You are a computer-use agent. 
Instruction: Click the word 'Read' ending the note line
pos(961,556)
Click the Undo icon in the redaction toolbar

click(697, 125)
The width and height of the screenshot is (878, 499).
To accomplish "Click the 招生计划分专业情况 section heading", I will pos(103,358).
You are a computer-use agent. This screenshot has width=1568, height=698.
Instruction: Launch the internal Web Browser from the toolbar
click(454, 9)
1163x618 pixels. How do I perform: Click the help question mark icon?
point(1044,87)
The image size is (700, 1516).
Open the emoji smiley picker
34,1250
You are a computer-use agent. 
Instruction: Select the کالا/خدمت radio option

EXERCISE DIRECTIONS: Put every line of the listing above into a numbered list, leaving out the blank lines.

RESULT OF THIS EXERCISE:
1. You are a computer-use agent. 
2. Instruction: Click the word 'Read' ending the note line
3. pos(961,556)
4. Click the Undo icon in the redaction toolbar
5. click(697, 125)
6. The width and height of the screenshot is (878, 499).
7. To accomplish "Click the 招生计划分专业情况 section heading", I will pos(103,358).
8. You are a computer-use agent. This screenshot has width=1568, height=698.
9. Instruction: Launch the internal Web Browser from the toolbar
10. click(454, 9)
11. 1163x618 pixels. How do I perform: Click the help question mark icon?
12. point(1044,87)
13. The image size is (700, 1516).
14. Open the emoji smiley picker
15. 34,1250
16. You are a computer-use agent. 
17. Instruction: Select the کالا/خدمت radio option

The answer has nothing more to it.